#### DIRECTIVE 1:
Using the sailing forum thread, decide whether each statement agrees with it: (a) The first post's writer says he has done fibreglass repair. (b) The reply from deleted17310 is dated 2019. (c) The reply from deleted17310 says its writer will find others to sail with. Answer yes or no for each, quoting the words of the thread that decide it.
#### DIRECTIVE 2:
In the sailing forum thread, what kind of boat does the first post doubt anyone can get for 2500?

#### PASSAGE SHOWN:
..........
Apparently you have misunderstood me. When you get the boat you will need help. If you think your going to get a 32 foot ocean ready vessel for 2500 then good luck. Most likely you will need electric work, sail work, engine work, fibreglass repair, winch and line repalcements. All of which I have done. 
And you claim to know nothing about sailing but will be able to sail the carribean solo just by reading a couple books? Good luck. Do you know the regulations? Can you provision the boat? Can you cook? Have you done any safety training? Radio calls? Do you know the difference in symbols between us and the rest of the world? Ever worked on a marine engine and seen what salt can do?
I have.
Everyboat I sail on I contribute to sailing, cooking, finance and repair. And I know where to find good crew.
Maybe you should talk to someone that offers you help before you call them a lazy fool and a mother fucker.
With that attitude you'll be lucky if your crew doesn't toss you into the Atlantic at night and claim you fell overboard.


----------



## deleted17310 (Apr 21, 2018)

Or you could take your own advice and state your skills and contribution abilities in your reply rather than just saying I've been on some boats and when you get a boat let me know. and from what I have researched plenty of people have gone around the world knowing as much or less than me in a sailboat and just figuring out as they left the harbor but I do appreciate you giving me some research tips. so what was it like being tossed overboard in the middle the night in the Atlantic Ocean? It's all good homie don't trip I'll find others to venture off with


Shane1031 said:


> Apparently you have misunderstood me. When you get the boat you will need help. If you think your going to get a 32 foot ocean ready vessel for 2500 then good luck. Most likely you will need electric work, sail work, engine work, fibreglass repair, winch and line repalcements. All of which I have done.
> And you claim to know nothing about sailing but will be able to sail the carribean solo just by reading a couple books? Good luck. Do you know the regulations? Can you provision the boat? Can you cook? Have you done any safety training? Radio calls? Do you know the difference in symbols between us and the rest of the world? Ever worked on a marine engine and seen what salt can do?
> I have.
> Everyboat I sail on I contribute to sailing, cooking, finance and repair. And I know where to find good crew.
> ...


----------



## deleted17310 (Apr 21, 2018)
..........
#### SUPPLIED INFORMATION:
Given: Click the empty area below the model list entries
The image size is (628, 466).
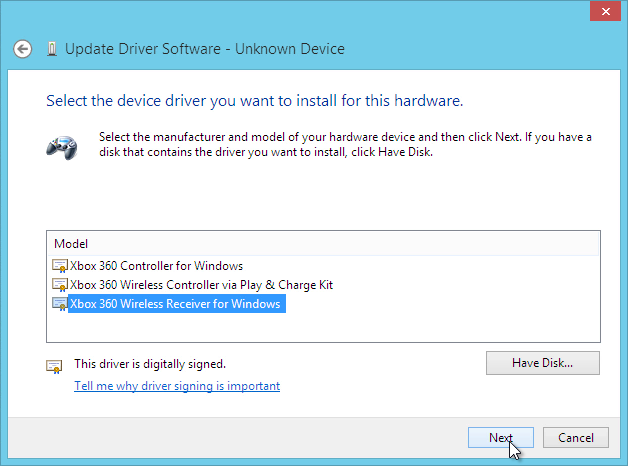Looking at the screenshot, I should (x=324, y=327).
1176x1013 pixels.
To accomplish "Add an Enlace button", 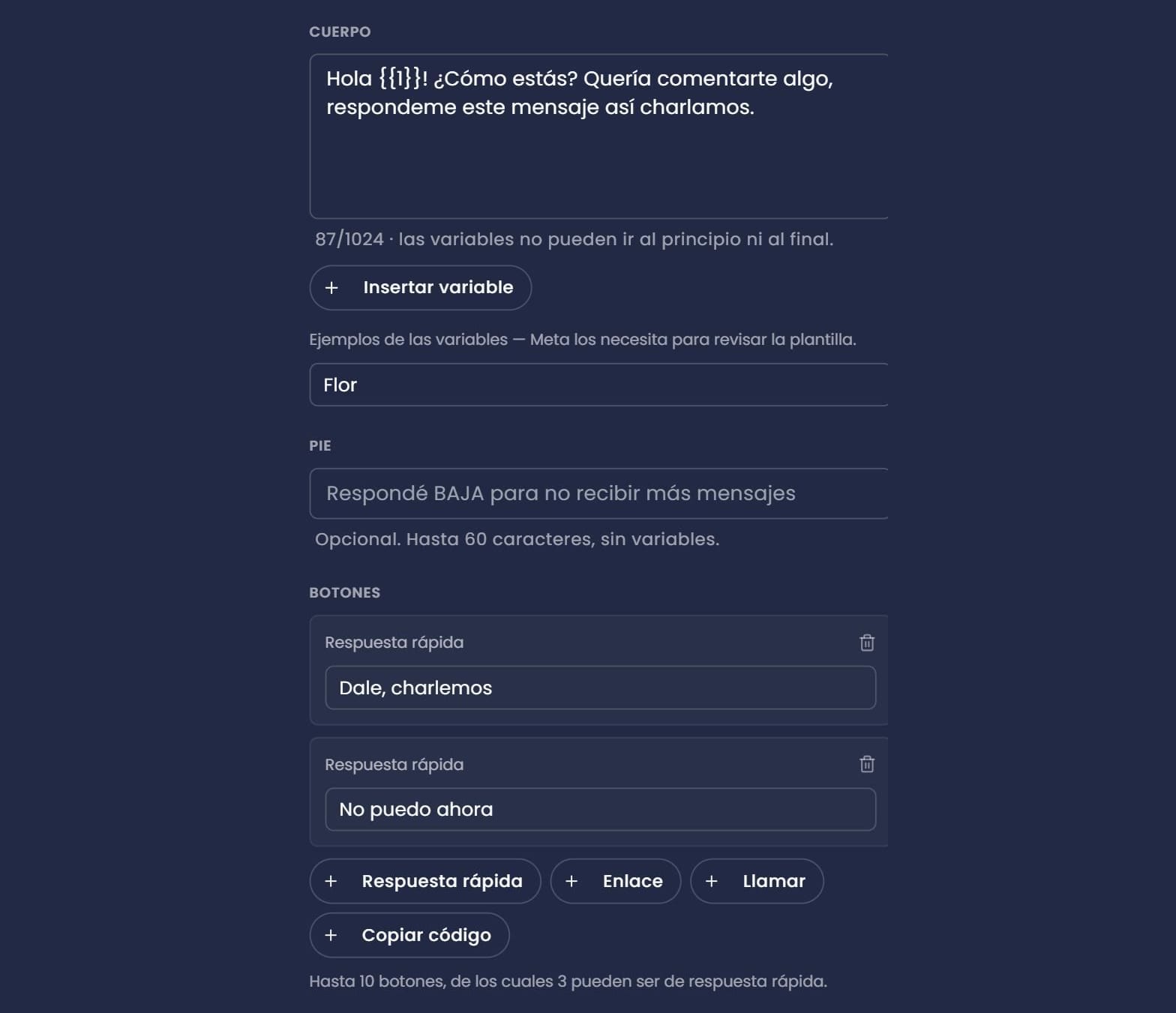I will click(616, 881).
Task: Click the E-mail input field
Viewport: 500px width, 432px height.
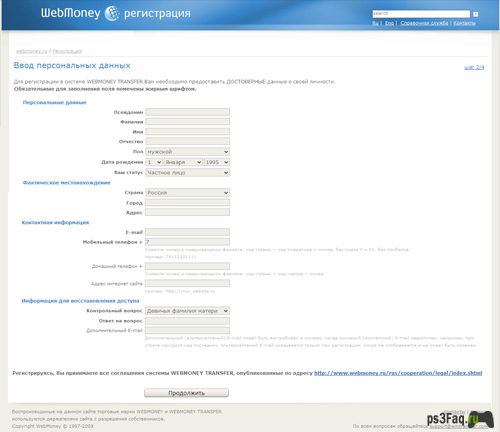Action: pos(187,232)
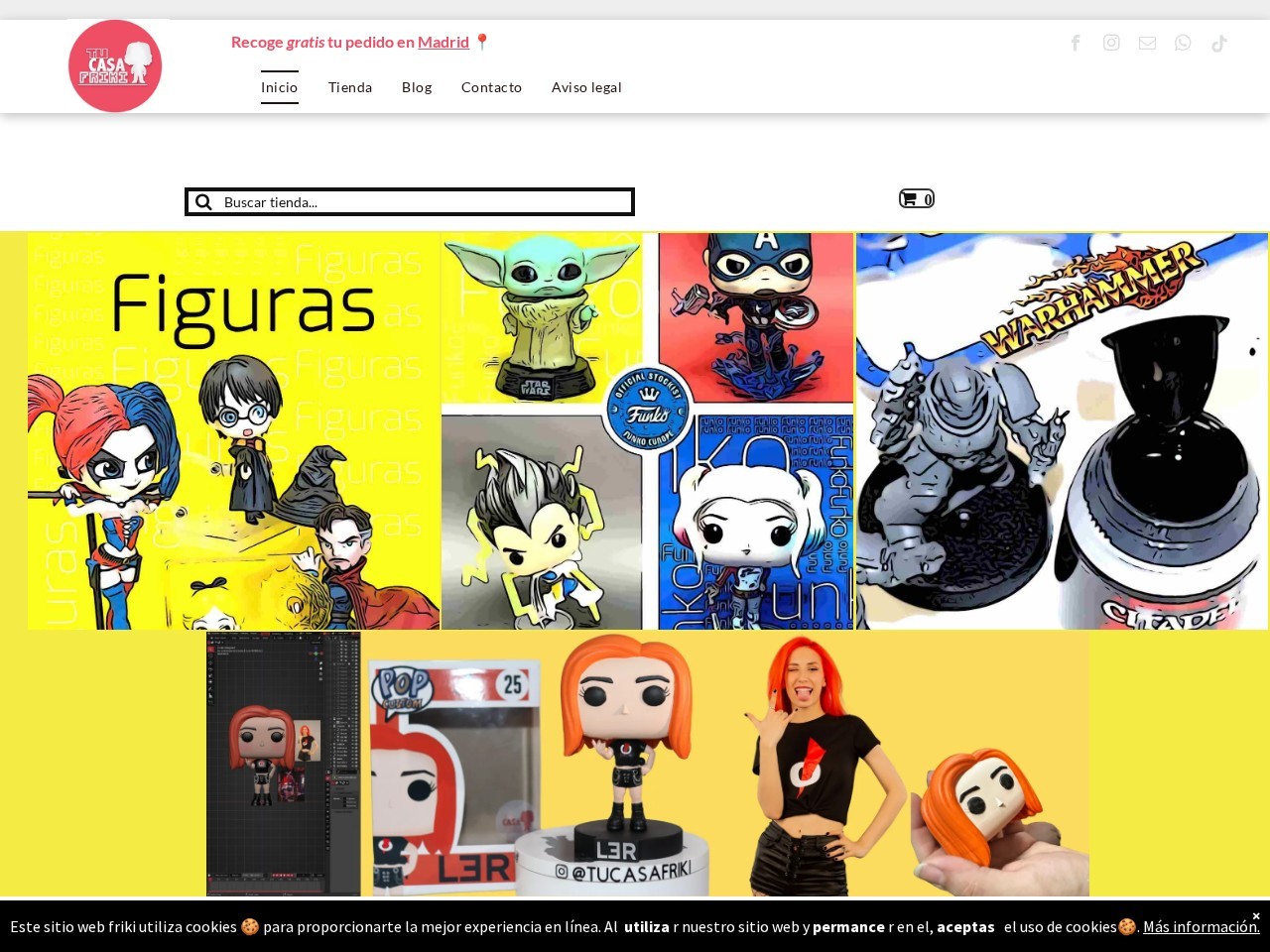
..........
#### TASK ANSWER 1:
(a) Yes: "fibreglass repair, winch and line repalcements. All of which I have done."
(b) No: "deleted17310 (Apr 21, 2018)"
(c) Yes: "I'll find others to venture off with"

#### TASK ANSWER 2:
A 32 foot ocean ready vessel.